Applying machine learning models and simulation for the prediction of medal winners in the XIX World Athletics Championships.
From August 19 to 27, Budapest will not only be the capital of Hungary but also the world capital of athletics. The main Magyar city will host the XIX World Athletics Championships on those dates. The National Athletics Center in Budapest will host the 49 events scheduled for this edition: 24 women's events, 24 men's events and one mixed event.
The athletics family and the fans of the king of sports will follow up on these days the athletes of their countries, their favorite athletes or the events that most interest them.
Being able to know the group of athletes that can lead each of the championship tests is a valuable tool for all interested in the great event.
To this end, monitoring the main athletes in each of the World Championship events, SYALIA, with the collaboration of the Artificial Intelligence Group of the Faculty of Mathematics and Computer Science of the University of Havana and from Postdata.club, has developed a minimal guide with the prediction of the results of all the events of the appointment.
For this, all the marks and times of all the athletes and teams that will participate in the World Cup have been used.
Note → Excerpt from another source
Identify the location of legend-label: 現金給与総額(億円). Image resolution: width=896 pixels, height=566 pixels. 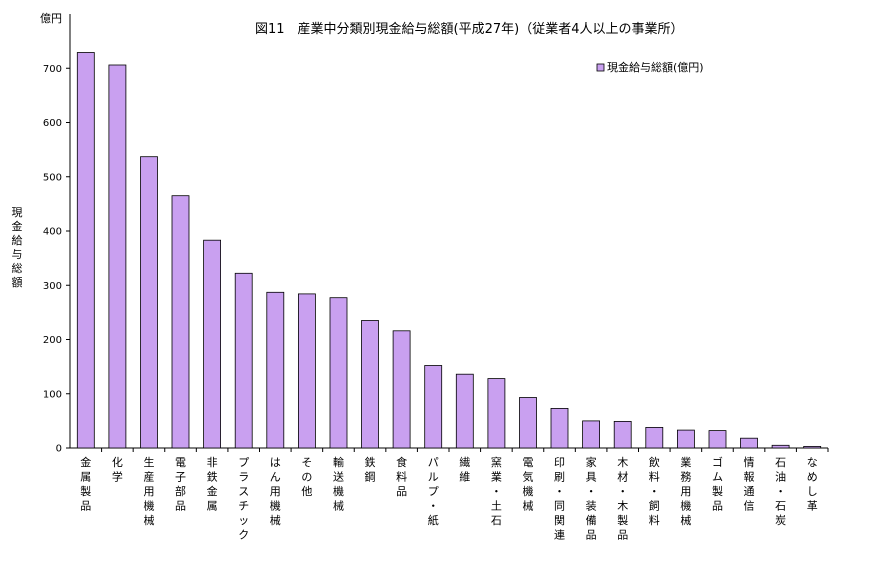
(656, 67).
With these data, prediction models based on Artificial Intelligence and Data Science techniques were developed, which yielded the results that we present today in this guide.
We hope this is a perfect complement to better enjoy the XIX World Athletics Championship - Budapest'2023.
Subscribe to our newsletter today and receive a link to download this report in your inbox.
The predictions were made following a simulation-based approach. These allow obtaining a result for each of the events that are forecast. In the relay events, the simulation methodology was not used and only expert criteria were used based on the individual results of those who make up the relay as well as the performances of the relays in other important competitions (world championships, Olympics and relay championships).
The data relating to each of the athletes who will participate in the World Championships were extracted from the World Athletics website. From there, the information on the marks or times of the athletes in the competitions reported from the year 2021 to 2023 (until August 10) was obtained. Indoor competitions were taken into account for events where there is a relative level playing field (diving events and shot put).
Subsequently, a pre-processing work was carried out with the set of results of each athlete, in which the most recent marks are weighted. A linear weight defined as [4,2,1] was chosen, which means that marks made in 2023 will appear four times, those in 2022 will be repeated twice in the set, and those in 2021 will only appear once.
In this way, the fewer marks an athlete has, the greater the resulting value of each mark will be (for events where the goal is to maximize the value of the mark, $\alpha$ is taken as negative). Consequently, this makes athletes with more marks have better results (which can be interpreted as an experience factor).
To estimate the marks that the athletes will make in each event, a Kernel Distribution Estimation (KDE) model is used. This model, for which a different one is made for every athlete, allows estimating the probability density function of the marks or times of each athlete.
Subsequently, at least 10,000 simulations were carried out for each of the events and a forecast is obtained based on the most repeated values. That is, to select the order of the participants in the competition, the mode of the places in which each athlete finished is calculated. The athlete who repeats the first place the most is selected, then the one who repeats the second place the most without being the first and so on.